Israel has called on Polish authorities to expel a sitting member of parliament from the Sejm after he held up an Israeli flag bearing a swastika in place of the Star of David during a speech in which he accused Israel of committing genocide in Gaza.
Confederation MP Konrad Berkowicz made the gesture at the close of a formal parliamentary motion in which he delivered a sweeping condemnation of Israel’s military campaign, citing the use of banned weapons including phosphorus bombs and the deaths of civilian women and children. He claimed that significantly more children had died in Gaza than throughout the entire course of the war in Ukraine, and declared openly: “Israel is committing genocide before our eyes with particular cruelty.”
The Israeli Foreign Ministry responded on X, calling for swift action from Warsaw. “Polish MP Konrad Berkowicz’s dubious record includes public support of Nazism. History has shown where racism and antisemitism lead, as Poland knows all too well. Such a person has no place in the parliament of democratic Poland. We expect the Polish authorities to act decisively and swiftly.” The message was reposted by the Israeli embassy in Poland in Polish.
Berkowicz responded defiantly, rejecting the characterisation and pushing back against what he described as foreign interference in Polish democratic affairs. “It won’t be Israel deciding who can sit in the Polish parliament and who cannot,” he wrote on X. He called the accusation of supporting Nazism a “brazen lie” and said he hoped Polish authorities and the justice system would respond accordingly. He also called on Israel to “deal with the real Nazis it has in its own government.”

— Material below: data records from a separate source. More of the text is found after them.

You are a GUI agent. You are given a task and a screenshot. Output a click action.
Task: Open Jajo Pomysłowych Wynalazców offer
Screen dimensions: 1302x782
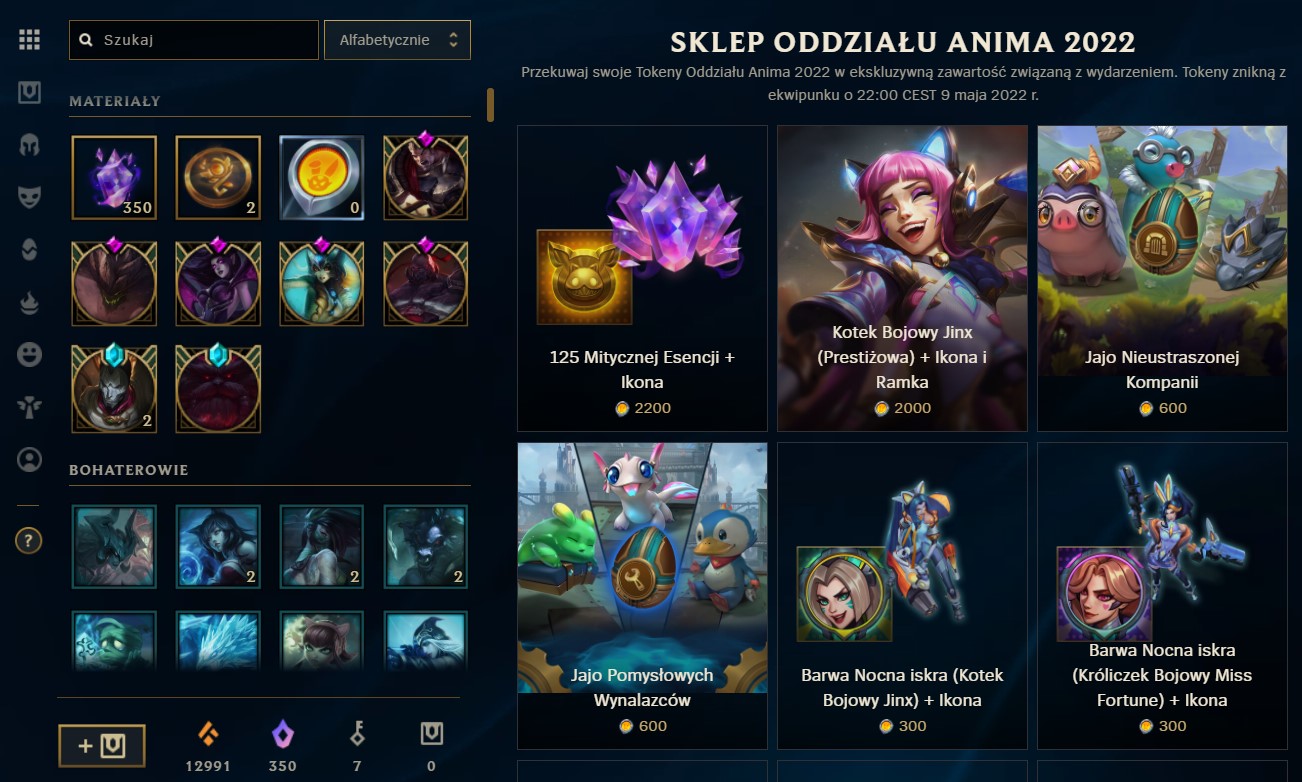pos(642,596)
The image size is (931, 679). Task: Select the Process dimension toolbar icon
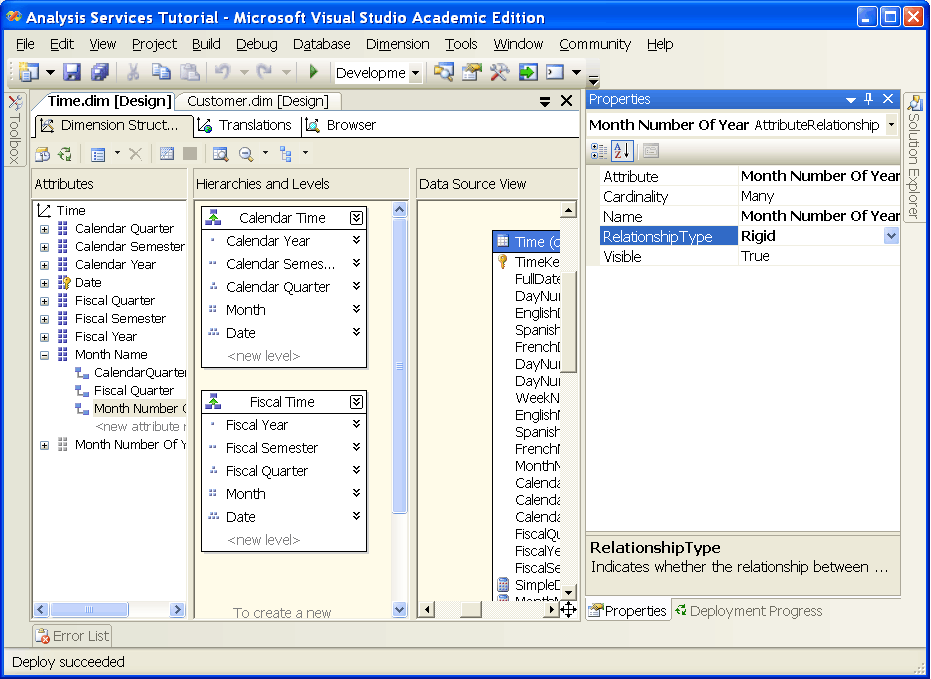click(43, 152)
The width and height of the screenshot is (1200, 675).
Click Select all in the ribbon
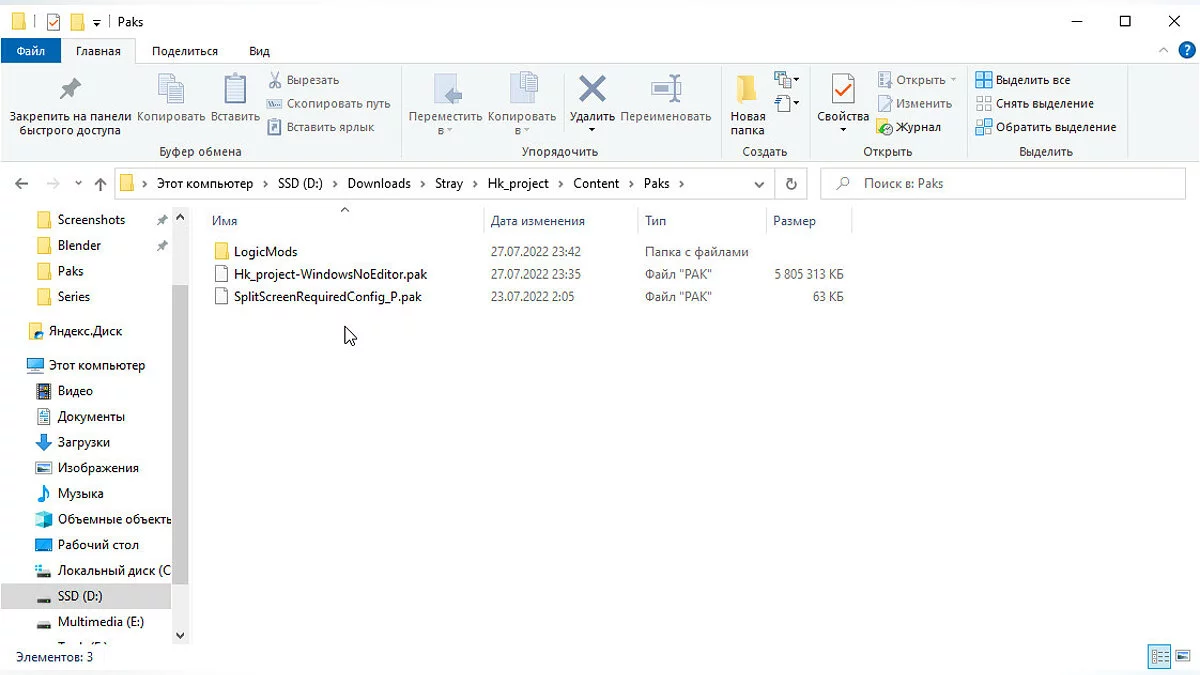1023,80
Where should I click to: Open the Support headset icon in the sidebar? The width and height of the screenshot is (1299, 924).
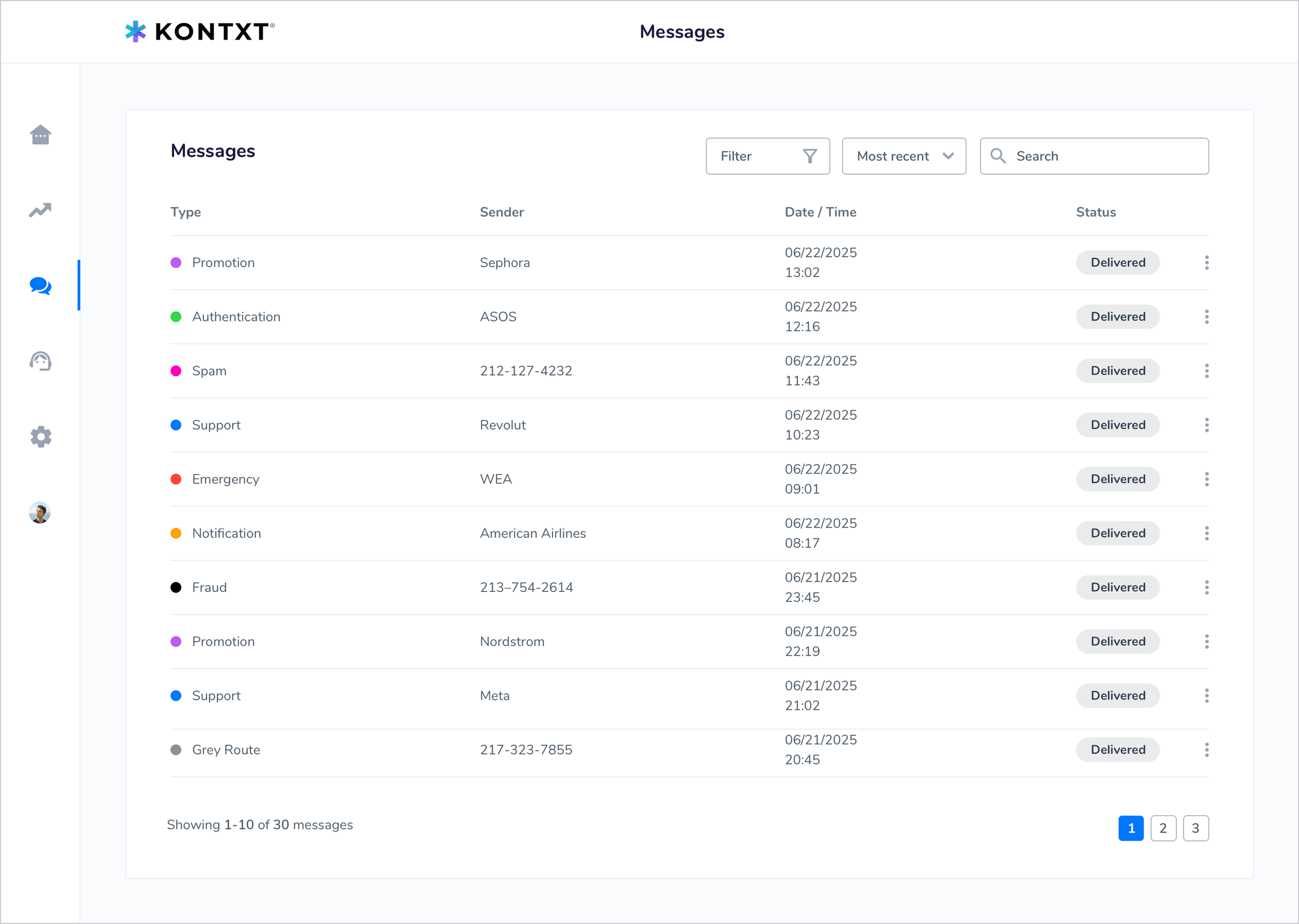pos(40,361)
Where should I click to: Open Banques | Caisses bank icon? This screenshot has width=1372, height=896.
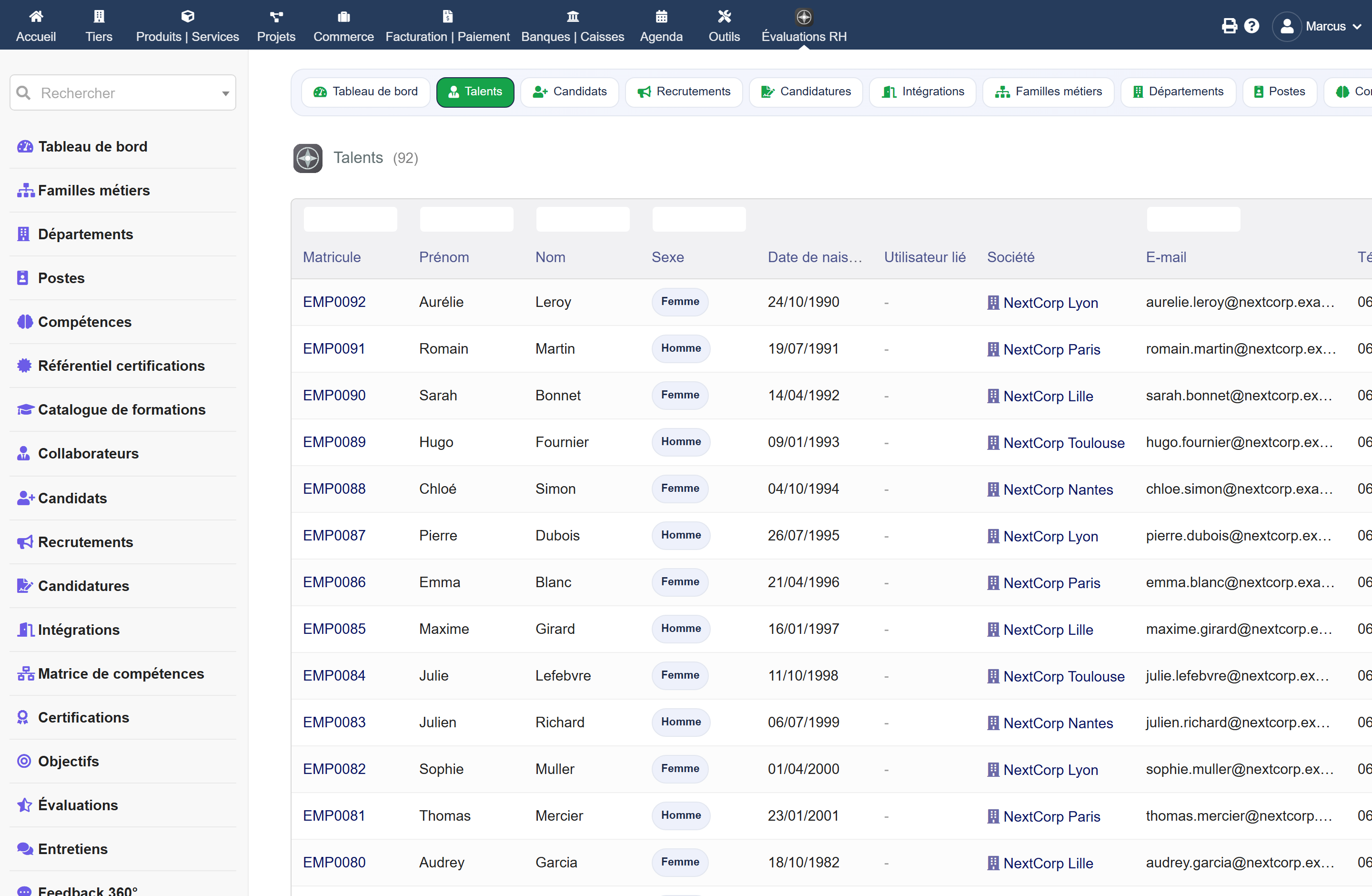[573, 16]
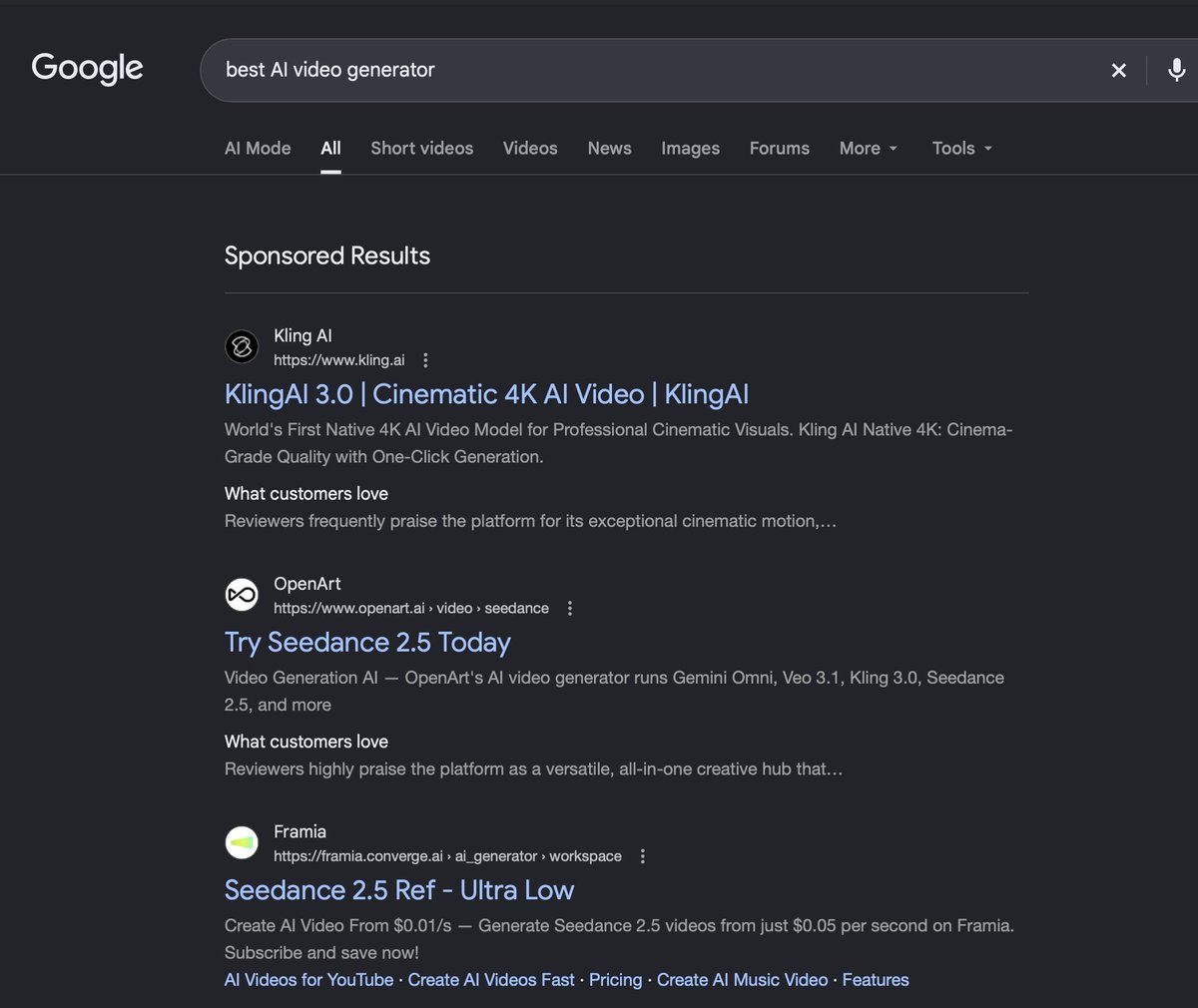Click the OpenArt infinity logo icon

pyautogui.click(x=242, y=595)
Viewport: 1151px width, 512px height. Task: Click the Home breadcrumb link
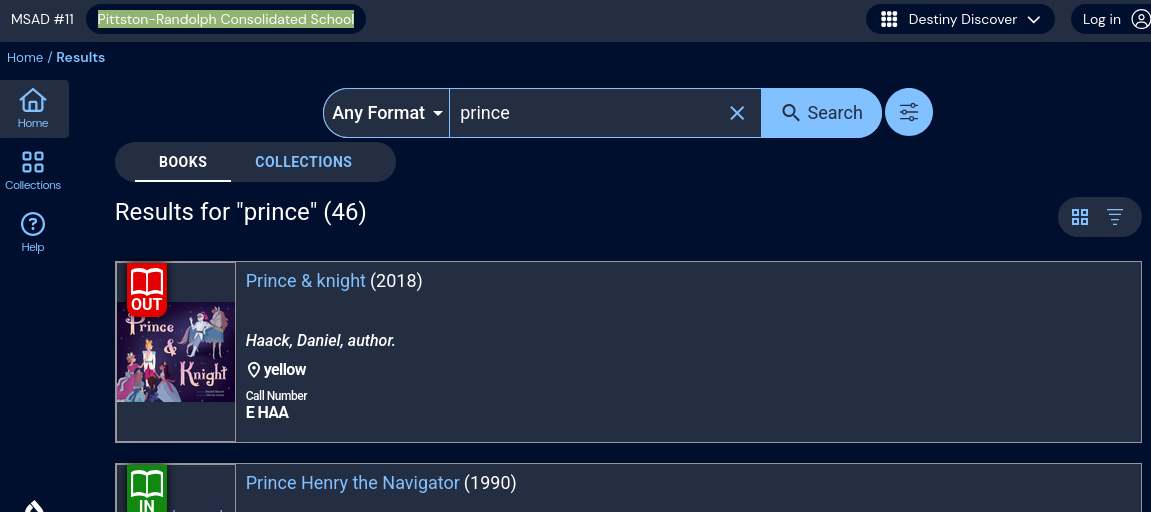coord(25,57)
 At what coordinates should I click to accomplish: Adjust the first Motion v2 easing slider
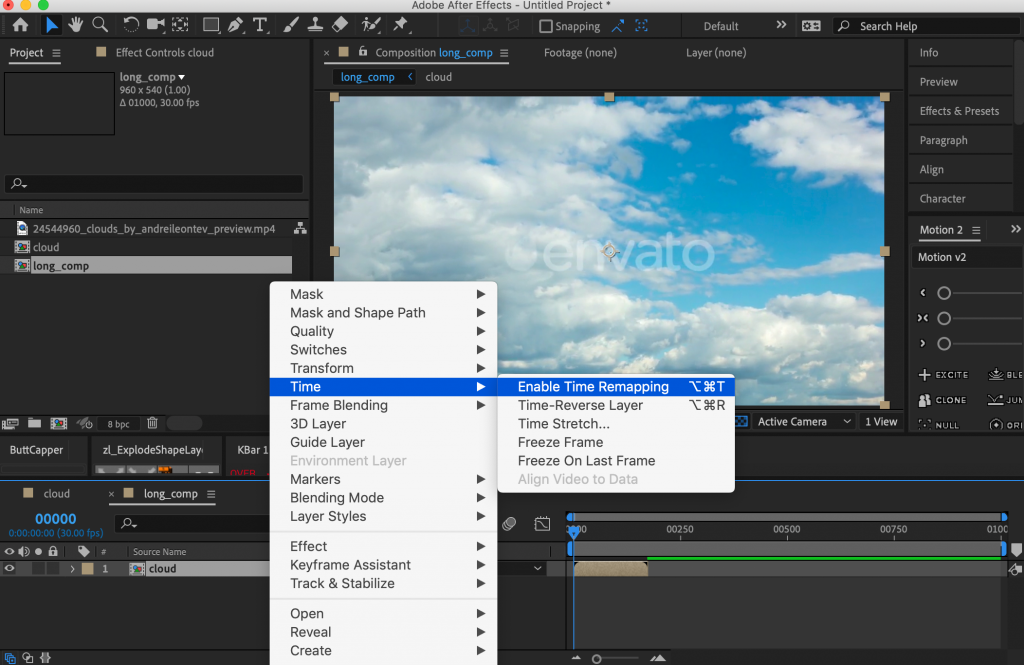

The Polish government distanced itself from the Israeli demand while confirming that Berkowicz had faced domestic consequences. Government spokesman Maciej Wewiór, whose statement was reposted by Foreign Minister Radosław Sikorski, said the MP had already been fined 500 złoty and that the Sejm had imposed its highest available penalty on him. He will reportedly receive only half his salary for the next three months for what was described as a “blatant violation of the dignity of the Sejm.” The prosecutor’s office is also said to be examining his statements. Wewiór was clear on one point: “It is Poles who elect their MPs, not foreign embassies.”
Under Polish law, the public display of the swastika as a symbol of Nazi ideology is a criminal offence. The legal issue in question appears to centre on Berkowicz’s use of the symbol rather than on his political criticisms of Israel, though the two have become inseparable in the public debate surrounding the incident.
The episode has added a fresh flashpoint to an already strained relationship between Warsaw and Jerusalem. The two governments had recently clashed over a separate incident in which an IDF soldier was filmed using a sledgehammer on a statue of Jesus in southern Lebanon, prompting a sharp exchange between Polish Foreign Minister Sikorski and his Israeli counterpart Gideon Sa’ar.
Israel and Jewish organisations across Europe have consistently argued that comparisons between the Holocaust and Israeli military operations constitute antisemitism. Critics of Israeli policy, however, argue that such parallels are a legitimate form of political expression, particularly given the documented scale of civilian casualties in Gaza. Israel’s use of white phosphorus has been recorded by the United Nations, Amnesty International and Human Rights Watch.